> **WORK ORDER**
Return the passage of the body replacement article from "Although today, this" up to and including "may befall us.", copied word for word.

### DOCUMENT EXCERPT ###

March 11 2008 / by futuretalk
Category: Other Year: Beyond Rating: 18
By Dick Pelletier
While hiking in the mountains, you accidentally fall off a cliff
and your body and brain is damaged beyond repair. Is this the end
of your life? Nope, it’s not even an inconvenience. Automated
systems at the Body Replacement Center sense your situation and
immediately construct a ‘new you’ with mind, memories, personality,
and all cognitive abilities intact. In minutes, your new body and
mind is teleported to the accident location; and you are not even
aware that you had died.
Although today, this scenario sounds more like fiction
than science, by mid-century, positive futurists believe that
molecular nanotechnology and advanced scanning technologies will
enable our lives to continue in this manner regardless of any
catastrophe that may befall us.

### DATA FOR REVIEW ###

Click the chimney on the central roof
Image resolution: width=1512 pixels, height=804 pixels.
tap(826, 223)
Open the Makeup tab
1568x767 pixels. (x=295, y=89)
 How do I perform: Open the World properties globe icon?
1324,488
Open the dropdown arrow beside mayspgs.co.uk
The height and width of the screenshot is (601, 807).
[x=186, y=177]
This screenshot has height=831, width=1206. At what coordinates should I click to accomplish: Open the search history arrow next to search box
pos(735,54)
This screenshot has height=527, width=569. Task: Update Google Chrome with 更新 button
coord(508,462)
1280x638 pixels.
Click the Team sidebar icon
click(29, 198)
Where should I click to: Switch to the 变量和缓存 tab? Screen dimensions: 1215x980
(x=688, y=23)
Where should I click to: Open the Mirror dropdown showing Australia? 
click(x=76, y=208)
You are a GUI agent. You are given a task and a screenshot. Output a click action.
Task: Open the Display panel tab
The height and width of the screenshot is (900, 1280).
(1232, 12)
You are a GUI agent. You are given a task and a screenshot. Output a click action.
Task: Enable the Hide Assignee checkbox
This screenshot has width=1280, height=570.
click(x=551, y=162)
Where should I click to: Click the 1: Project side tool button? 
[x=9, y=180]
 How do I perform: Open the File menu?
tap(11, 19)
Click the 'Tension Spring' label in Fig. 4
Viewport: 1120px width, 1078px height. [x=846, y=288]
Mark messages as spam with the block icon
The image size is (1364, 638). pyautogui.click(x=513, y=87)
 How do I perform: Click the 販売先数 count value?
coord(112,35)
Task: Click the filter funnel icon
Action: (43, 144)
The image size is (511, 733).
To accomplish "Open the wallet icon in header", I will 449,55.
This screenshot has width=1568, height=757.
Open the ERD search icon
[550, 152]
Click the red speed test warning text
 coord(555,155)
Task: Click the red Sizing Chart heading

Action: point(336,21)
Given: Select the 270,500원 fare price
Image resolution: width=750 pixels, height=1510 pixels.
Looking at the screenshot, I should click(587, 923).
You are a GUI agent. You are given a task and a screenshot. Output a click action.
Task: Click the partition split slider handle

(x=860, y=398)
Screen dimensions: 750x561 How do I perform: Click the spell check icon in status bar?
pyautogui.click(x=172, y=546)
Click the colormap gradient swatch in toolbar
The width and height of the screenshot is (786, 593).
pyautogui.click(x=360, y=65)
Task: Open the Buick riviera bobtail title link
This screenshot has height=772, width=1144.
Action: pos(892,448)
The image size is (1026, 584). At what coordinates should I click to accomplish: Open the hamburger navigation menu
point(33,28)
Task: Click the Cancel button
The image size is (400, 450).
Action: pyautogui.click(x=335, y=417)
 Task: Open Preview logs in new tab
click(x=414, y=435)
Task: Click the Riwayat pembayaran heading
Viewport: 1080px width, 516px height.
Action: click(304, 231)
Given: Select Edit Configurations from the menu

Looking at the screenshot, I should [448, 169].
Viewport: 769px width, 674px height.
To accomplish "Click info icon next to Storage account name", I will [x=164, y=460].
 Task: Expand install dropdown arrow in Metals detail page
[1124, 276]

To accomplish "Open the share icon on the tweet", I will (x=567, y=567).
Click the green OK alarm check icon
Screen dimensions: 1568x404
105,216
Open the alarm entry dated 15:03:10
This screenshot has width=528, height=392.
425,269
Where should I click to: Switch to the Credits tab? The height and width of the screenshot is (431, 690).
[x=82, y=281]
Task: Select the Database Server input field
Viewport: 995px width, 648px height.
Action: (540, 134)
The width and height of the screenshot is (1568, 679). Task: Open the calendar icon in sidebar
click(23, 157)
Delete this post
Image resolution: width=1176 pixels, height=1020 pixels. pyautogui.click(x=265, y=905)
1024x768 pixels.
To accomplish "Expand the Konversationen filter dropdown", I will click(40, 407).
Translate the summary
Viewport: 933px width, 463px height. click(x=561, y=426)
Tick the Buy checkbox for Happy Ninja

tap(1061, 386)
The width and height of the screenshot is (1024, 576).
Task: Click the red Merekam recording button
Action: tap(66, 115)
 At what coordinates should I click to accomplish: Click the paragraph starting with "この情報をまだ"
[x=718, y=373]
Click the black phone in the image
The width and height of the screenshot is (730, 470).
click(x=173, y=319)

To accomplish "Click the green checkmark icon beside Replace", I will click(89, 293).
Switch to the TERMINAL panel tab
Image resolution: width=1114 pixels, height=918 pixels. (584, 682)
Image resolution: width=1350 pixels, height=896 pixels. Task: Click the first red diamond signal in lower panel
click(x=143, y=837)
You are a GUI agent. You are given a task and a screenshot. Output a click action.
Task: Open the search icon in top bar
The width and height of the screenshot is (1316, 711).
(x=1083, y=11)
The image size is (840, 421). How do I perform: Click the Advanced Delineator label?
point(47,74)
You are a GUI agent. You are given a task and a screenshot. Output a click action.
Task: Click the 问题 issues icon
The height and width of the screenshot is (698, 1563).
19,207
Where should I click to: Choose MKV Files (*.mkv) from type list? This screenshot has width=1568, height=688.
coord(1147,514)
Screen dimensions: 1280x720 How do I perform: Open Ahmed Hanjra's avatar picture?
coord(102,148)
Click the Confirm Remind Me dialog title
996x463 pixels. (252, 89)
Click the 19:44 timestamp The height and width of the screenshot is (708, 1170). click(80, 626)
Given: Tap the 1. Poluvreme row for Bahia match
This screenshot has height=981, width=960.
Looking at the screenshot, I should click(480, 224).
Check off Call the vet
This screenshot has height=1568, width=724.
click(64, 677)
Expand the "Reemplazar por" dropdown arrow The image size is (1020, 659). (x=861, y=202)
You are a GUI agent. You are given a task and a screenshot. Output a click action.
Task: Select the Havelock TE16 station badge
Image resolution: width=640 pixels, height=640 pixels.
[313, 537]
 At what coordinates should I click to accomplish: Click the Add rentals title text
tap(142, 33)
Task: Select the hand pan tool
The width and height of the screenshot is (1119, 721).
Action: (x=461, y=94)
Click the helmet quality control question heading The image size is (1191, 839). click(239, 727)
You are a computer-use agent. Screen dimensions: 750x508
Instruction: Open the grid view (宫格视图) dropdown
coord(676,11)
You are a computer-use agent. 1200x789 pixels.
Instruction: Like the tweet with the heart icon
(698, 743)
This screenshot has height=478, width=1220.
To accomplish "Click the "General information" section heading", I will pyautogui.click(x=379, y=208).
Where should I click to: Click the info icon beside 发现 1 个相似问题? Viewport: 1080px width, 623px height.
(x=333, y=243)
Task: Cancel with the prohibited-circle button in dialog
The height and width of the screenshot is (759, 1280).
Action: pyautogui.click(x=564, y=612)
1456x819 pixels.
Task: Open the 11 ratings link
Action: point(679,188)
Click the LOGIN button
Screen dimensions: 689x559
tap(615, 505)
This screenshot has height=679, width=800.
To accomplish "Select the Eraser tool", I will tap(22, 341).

###

> **WRITTEN SOLUTION**
Although today, this scenario sounds more like fiction
than science, by mid-century, positive futurists believe that
molecular nanotechnology and advanced scanning technologies will
enable our lives to continue in this manner regardless of any
catastrophe that may befall us.